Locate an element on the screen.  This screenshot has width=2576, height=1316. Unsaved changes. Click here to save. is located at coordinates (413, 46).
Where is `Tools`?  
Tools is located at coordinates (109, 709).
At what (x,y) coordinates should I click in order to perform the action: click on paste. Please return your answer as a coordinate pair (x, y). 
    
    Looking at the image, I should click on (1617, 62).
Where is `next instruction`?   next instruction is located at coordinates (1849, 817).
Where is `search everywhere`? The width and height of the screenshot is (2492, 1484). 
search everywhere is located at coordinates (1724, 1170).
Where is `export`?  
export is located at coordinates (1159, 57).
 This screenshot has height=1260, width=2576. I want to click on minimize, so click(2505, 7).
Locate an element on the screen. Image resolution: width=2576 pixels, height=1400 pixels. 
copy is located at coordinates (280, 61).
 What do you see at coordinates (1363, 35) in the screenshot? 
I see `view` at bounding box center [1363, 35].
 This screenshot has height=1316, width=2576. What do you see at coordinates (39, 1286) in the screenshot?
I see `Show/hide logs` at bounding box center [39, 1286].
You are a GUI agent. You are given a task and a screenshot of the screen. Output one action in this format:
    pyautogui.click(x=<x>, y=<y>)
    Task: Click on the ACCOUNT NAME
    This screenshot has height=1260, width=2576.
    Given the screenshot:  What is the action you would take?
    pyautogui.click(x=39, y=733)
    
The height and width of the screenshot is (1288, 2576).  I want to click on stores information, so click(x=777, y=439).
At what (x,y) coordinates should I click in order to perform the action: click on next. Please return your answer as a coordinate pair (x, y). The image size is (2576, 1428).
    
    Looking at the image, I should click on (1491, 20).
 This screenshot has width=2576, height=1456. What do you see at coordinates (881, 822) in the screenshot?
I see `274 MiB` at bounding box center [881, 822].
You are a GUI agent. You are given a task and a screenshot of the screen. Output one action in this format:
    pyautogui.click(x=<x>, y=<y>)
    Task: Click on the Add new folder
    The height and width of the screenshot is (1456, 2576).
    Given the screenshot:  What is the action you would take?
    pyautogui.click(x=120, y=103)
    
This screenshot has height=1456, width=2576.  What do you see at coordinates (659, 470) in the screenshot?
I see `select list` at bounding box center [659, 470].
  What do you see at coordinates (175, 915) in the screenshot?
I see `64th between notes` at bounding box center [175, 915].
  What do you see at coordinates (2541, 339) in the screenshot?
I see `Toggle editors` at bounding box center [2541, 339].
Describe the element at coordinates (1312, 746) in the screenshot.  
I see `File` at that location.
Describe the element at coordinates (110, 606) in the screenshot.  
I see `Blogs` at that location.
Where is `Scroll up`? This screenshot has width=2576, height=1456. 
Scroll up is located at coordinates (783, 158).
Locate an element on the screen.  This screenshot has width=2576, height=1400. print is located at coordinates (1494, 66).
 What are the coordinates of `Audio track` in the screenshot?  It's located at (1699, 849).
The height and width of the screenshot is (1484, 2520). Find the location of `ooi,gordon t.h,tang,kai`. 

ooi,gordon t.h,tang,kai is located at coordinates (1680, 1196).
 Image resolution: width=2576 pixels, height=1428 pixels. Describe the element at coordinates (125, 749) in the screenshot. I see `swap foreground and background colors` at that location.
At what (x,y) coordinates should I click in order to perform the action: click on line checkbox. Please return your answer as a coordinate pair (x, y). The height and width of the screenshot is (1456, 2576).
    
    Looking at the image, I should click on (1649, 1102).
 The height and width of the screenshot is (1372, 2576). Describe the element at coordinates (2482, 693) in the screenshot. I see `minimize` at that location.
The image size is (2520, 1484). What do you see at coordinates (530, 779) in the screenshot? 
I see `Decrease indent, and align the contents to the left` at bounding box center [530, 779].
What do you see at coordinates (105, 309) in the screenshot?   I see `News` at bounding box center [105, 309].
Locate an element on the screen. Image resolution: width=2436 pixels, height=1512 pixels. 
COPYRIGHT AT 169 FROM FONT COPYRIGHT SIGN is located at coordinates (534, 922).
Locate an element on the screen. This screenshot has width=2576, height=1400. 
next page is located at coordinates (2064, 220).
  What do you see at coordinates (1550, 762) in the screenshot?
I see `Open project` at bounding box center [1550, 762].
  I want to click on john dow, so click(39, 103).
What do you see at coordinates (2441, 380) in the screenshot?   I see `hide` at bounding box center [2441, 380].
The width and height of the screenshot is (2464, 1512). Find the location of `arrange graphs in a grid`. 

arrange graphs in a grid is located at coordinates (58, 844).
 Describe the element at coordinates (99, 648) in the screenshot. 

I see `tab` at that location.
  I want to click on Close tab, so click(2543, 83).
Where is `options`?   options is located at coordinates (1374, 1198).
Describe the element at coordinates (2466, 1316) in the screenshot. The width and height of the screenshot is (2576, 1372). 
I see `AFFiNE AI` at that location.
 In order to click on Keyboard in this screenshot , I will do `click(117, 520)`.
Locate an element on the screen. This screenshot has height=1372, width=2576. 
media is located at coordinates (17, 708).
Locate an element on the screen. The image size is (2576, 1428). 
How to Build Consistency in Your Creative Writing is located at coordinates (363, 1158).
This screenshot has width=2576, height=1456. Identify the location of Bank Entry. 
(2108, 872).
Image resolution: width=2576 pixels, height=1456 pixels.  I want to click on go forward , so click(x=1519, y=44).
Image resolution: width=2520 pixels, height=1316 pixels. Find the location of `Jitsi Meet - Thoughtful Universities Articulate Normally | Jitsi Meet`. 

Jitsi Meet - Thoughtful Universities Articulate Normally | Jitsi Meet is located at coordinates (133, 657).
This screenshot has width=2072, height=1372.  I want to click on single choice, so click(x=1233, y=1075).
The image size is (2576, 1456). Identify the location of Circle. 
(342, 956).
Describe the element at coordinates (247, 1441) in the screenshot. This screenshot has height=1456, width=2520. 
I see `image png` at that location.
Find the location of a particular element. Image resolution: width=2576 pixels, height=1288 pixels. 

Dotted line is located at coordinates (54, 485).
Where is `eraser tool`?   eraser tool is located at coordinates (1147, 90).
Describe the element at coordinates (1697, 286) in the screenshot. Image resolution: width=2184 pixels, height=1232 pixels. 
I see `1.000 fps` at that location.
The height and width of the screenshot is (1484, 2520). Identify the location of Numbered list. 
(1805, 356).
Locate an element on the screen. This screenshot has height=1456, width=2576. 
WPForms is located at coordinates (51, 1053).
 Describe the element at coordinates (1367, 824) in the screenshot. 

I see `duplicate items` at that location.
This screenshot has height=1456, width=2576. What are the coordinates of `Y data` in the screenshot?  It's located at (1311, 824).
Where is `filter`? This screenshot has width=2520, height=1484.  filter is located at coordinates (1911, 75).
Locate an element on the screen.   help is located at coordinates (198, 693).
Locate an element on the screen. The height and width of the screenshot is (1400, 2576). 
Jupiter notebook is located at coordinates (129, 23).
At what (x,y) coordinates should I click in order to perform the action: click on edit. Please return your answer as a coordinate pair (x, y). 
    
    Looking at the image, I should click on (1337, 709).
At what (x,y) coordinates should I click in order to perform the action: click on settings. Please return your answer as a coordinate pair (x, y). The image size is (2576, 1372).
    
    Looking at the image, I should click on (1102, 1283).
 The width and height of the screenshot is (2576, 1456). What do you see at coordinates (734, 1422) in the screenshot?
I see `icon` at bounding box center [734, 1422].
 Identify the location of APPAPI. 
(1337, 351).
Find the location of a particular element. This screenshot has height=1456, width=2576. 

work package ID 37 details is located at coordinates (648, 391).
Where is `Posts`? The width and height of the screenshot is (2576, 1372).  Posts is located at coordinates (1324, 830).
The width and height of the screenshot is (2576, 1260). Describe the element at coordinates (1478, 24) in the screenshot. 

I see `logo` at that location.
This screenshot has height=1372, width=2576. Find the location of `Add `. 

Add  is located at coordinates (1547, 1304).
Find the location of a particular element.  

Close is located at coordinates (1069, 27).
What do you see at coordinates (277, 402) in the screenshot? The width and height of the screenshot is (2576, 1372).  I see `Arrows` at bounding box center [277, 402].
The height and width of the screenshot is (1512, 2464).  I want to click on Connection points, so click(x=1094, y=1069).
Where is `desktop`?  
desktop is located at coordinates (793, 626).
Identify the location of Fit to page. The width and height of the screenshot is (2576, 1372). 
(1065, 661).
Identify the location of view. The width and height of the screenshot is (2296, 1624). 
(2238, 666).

────────────────────────────────────────

◆ Aim ◆
Can you copy out, word for word, the entries from the line with "Describe the element at coordinates (2466, 1316)" up to and including the line with "(2108, 872)."?

◆ Task solution ◆
Describe the element at coordinates (2466, 1316) in the screenshot. The width and height of the screenshot is (2576, 1372). 
I see `AFFiNE AI` at that location.
 In order to click on Keyboard in this screenshot , I will do `click(117, 520)`.
Locate an element on the screen. This screenshot has height=1372, width=2576. 
media is located at coordinates (17, 708).
Locate an element on the screen. The image size is (2576, 1428). 
How to Build Consistency in Your Creative Writing is located at coordinates (363, 1158).
This screenshot has width=2576, height=1456. Identify the location of Bank Entry. 
(2108, 872).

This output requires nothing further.